This article is from the 2020 NESC Technical Update.

Engineers from every technical discipline provide the critical subsystems necessary for NASA’s spaceflight missions. But ensuring these integrated subsystems will operate seamlessly at lift-off and successfully transport their payloads to their destinations requires the input of another technical discipline–systems engineering.

“The systems engineer is the jack-of-all-trades,” said Mr. Jon Holladay, NASA Technical Fellow for Systems Engineering (SE). He leads the 50-member SE Technical Discipline Team (TDT), which has found itself in high demand as NASA’s timeline for executing multiple, complex missions reaches an apex this decade. “To me, this is a revolutionary time at NASA,” Holladay said, ticking off a long list of anticipated near-term launches including the James Webb Space Telescope, Artemis I, the Habitation and Logistics Outpost, and Human Lander System.

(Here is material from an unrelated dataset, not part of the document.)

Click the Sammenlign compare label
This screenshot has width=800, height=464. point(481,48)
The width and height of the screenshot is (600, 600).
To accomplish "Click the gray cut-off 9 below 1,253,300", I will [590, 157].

“The ability to effectively integrate how we do what we do, in perhaps one of the most critical and complex arenas, is what systems engineering brings to the table,” he said. Increasing complexity and requirements for more autonomous operations and seamless data flow come with each new mission, all of which are maturing at speeds much faster than the decades-long development of earlier NASA programs like Apollo, Space Shuttle, and International Space Station (ISS). “We have to do more, move faster, and make decisions more quickly, and that requires understanding the integrated perspective of what those decisions mean.”   

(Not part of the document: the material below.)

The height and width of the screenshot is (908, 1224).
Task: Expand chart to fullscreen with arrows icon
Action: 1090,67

Mr. Holladay, his TDT Deputy Mr. Robert Beil, and TDT members have worked to establish the SE discipline as a vital Agency resource and communicate the importance of balancing technical issues with integration. The TDT’s statistics, data mining, systems analysis, and SE subject matter experts serve on standing review boards, mishap investigation teams, integrated hazard reviews, and technical standards evaluations. Pulling in subject matter experts from other technical disciplines, they also form assessment teams to help programs find the best strategies for integration and uncover the errors that, in complex systems, often trace back to where interfaces occur.

In 2020, the SE TDT led or participated in a range of activities that reveal the increasing importance of the integration aspect of systems engineering to NASA missions. They recently led a comprehensive review of SE, software, and systems integration lessons learned, the results from which are being leveraged for Artemis I and commercial flights to ISS. They are currently working with the thermal, power, and avionics disciplines on extravehicular activity power systems for ISS and lunar systems, opening the door to cross-program integration opportunities by exploring a common system architecture that could be used across multiple missions. And the TDT statistical team helped analyze whether a test program for a critical piece of propulsion hardware was robust enough to ensure reliability, which is growing in importance as NASA integrates with commercial partners striving for increased production rates and quick mission turn arounds.  

The TDT also helped identify critical failure modes of ventilators for COVID-19 patients and consultation on verification and test methodology for non-NASA commercial vehicles.

In the coming decade, the SE TDT will continue integrating the pieces of the increasingly complex systems required to accomplish NASA’s future missions, leveraging what they learn from each assessment, conducting outreach through workshops and their community of practice, and taking advantage of digital platforms like model-based systems engineering. 

“Often, if you are embedded in one project or program, you don’t always see that big picture,” Mr. Holladay said, noting the challenge for the SE TDT will be to bring those lessons learned and the big picture, integration perspective to every NASA mission.